◆ THE TASK
The listing below should be copied in full, word for word.

◆ SOURCE MATERIAL
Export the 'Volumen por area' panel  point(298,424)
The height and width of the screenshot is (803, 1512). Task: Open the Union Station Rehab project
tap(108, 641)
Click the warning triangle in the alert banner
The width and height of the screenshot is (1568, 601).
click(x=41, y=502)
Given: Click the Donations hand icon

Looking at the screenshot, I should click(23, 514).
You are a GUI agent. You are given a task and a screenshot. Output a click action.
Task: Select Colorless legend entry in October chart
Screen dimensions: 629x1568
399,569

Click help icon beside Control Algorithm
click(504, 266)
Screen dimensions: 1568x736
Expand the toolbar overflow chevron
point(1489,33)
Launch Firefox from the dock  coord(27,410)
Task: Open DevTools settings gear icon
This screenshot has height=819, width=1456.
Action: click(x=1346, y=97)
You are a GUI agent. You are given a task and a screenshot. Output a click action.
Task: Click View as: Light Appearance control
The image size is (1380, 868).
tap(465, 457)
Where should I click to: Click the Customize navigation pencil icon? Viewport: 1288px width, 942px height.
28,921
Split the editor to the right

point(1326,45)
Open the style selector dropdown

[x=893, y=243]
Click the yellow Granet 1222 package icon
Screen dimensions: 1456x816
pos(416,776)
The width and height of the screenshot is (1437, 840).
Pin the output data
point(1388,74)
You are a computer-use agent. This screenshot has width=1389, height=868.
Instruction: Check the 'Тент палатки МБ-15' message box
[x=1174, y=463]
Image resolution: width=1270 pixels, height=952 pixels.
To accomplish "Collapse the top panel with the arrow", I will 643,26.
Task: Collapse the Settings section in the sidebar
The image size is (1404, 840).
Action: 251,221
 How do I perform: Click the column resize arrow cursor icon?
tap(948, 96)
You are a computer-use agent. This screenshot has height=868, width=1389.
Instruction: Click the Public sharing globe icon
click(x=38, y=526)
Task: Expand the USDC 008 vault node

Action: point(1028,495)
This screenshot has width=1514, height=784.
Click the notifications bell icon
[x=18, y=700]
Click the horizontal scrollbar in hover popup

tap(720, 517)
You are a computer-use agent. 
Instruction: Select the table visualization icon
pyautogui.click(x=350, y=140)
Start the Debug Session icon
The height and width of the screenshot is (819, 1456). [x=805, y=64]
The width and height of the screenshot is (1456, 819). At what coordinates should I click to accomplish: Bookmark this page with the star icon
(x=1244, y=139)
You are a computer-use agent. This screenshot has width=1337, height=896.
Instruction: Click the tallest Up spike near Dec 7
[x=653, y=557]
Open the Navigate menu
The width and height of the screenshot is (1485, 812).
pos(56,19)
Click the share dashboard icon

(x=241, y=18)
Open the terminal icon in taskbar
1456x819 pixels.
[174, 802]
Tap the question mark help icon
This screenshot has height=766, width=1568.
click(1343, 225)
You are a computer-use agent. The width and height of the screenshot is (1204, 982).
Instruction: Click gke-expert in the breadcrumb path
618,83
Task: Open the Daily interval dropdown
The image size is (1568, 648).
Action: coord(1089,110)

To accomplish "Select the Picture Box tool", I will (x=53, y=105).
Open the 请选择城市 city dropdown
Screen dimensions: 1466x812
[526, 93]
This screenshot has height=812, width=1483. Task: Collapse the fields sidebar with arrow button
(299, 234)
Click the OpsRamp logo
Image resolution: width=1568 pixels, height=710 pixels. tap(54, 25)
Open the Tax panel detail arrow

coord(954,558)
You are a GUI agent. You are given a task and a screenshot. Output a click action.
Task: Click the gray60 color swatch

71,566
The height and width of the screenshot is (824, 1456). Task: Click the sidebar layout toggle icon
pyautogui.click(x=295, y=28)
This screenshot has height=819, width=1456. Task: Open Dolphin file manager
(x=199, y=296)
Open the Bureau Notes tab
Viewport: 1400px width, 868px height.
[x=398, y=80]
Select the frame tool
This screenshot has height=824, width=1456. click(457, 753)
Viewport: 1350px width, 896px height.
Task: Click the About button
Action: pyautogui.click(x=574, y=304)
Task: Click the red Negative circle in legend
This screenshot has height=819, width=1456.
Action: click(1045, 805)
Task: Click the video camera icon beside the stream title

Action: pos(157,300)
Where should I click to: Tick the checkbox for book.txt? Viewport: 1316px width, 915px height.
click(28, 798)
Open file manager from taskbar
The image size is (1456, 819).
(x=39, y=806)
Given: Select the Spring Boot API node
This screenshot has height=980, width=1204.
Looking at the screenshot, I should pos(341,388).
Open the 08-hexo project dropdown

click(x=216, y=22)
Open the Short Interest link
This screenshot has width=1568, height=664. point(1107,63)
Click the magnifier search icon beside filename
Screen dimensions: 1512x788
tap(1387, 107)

◆ SOLUTION TO THE EXERCISE
Export the 'Volumen por area' panel  point(298,424)
The height and width of the screenshot is (803, 1512). Task: Open the Union Station Rehab project
tap(108, 641)
Click the warning triangle in the alert banner
The width and height of the screenshot is (1568, 601).
click(x=41, y=502)
Given: Click the Donations hand icon

Looking at the screenshot, I should click(23, 514).
You are a GUI agent. You are given a task and a screenshot. Output a click action.
Task: Select Colorless legend entry in October chart
Screen dimensions: 629x1568
399,569

Click help icon beside Control Algorithm
click(504, 266)
Screen dimensions: 1568x736
Expand the toolbar overflow chevron
point(1489,33)
Launch Firefox from the dock  coord(27,410)
Task: Open DevTools settings gear icon
This screenshot has height=819, width=1456.
Action: click(x=1346, y=97)
You are a GUI agent. You are given a task and a screenshot. Output a click action.
Task: Click View as: Light Appearance control
The image size is (1380, 868).
tap(465, 457)
Where should I click to: Click the Customize navigation pencil icon? Viewport: 1288px width, 942px height.
28,921
Split the editor to the right

point(1326,45)
Open the style selector dropdown

[x=893, y=243]
Click the yellow Granet 1222 package icon
Screen dimensions: 1456x816
pos(416,776)
The width and height of the screenshot is (1437, 840).
Pin the output data
point(1388,74)
You are a computer-use agent. This screenshot has width=1389, height=868.
Instruction: Check the 'Тент палатки МБ-15' message box
[x=1174, y=463]
Image resolution: width=1270 pixels, height=952 pixels.
To accomplish "Collapse the top panel with the arrow", I will 643,26.
Task: Collapse the Settings section in the sidebar
The image size is (1404, 840).
Action: 251,221
 How do I perform: Click the column resize arrow cursor icon?
tap(948, 96)
You are a computer-use agent. This screenshot has height=868, width=1389.
Instruction: Click the Public sharing globe icon
click(x=38, y=526)
Task: Expand the USDC 008 vault node

Action: point(1028,495)
This screenshot has width=1514, height=784.
Click the notifications bell icon
[x=18, y=700]
Click the horizontal scrollbar in hover popup

tap(720, 517)
You are a computer-use agent. 
Instruction: Select the table visualization icon
pyautogui.click(x=350, y=140)
Start the Debug Session icon
The height and width of the screenshot is (819, 1456). [x=805, y=64]
The width and height of the screenshot is (1456, 819). At what coordinates should I click to accomplish: Bookmark this page with the star icon
(x=1244, y=139)
You are a computer-use agent. This screenshot has width=1337, height=896.
Instruction: Click the tallest Up spike near Dec 7
[x=653, y=557]
Open the Navigate menu
The width and height of the screenshot is (1485, 812).
pos(56,19)
Click the share dashboard icon

(x=241, y=18)
Open the terminal icon in taskbar
1456x819 pixels.
[174, 802]
Tap the question mark help icon
This screenshot has height=766, width=1568.
click(1343, 225)
You are a computer-use agent. The width and height of the screenshot is (1204, 982).
Instruction: Click gke-expert in the breadcrumb path
618,83
Task: Open the Daily interval dropdown
The image size is (1568, 648).
Action: coord(1089,110)

To accomplish "Select the Picture Box tool", I will (x=53, y=105).
Open the 请选择城市 city dropdown
Screen dimensions: 1466x812
[526, 93]
This screenshot has height=812, width=1483. Task: Collapse the fields sidebar with arrow button
(299, 234)
Click the OpsRamp logo
Image resolution: width=1568 pixels, height=710 pixels. tap(54, 25)
Open the Tax panel detail arrow

coord(954,558)
You are a GUI agent. You are given a task and a screenshot. Output a click action.
Task: Click the gray60 color swatch

71,566
The height and width of the screenshot is (824, 1456). Task: Click the sidebar layout toggle icon
pyautogui.click(x=295, y=28)
This screenshot has height=819, width=1456. Task: Open Dolphin file manager
(x=199, y=296)
Open the Bureau Notes tab
Viewport: 1400px width, 868px height.
[x=398, y=80]
Select the frame tool
This screenshot has height=824, width=1456. click(457, 753)
Viewport: 1350px width, 896px height.
Task: Click the About button
Action: pyautogui.click(x=574, y=304)
Task: Click the red Negative circle in legend
This screenshot has height=819, width=1456.
Action: click(1045, 805)
Task: Click the video camera icon beside the stream title

Action: pos(157,300)
Where should I click to: Tick the checkbox for book.txt? Viewport: 1316px width, 915px height.
click(28, 798)
Open file manager from taskbar
The image size is (1456, 819).
(x=39, y=806)
Given: Select the Spring Boot API node
This screenshot has height=980, width=1204.
Looking at the screenshot, I should pos(341,388).
Open the 08-hexo project dropdown

click(x=216, y=22)
Open the Short Interest link
This screenshot has width=1568, height=664. point(1107,63)
Click the magnifier search icon beside filename
Screen dimensions: 1512x788
tap(1387, 107)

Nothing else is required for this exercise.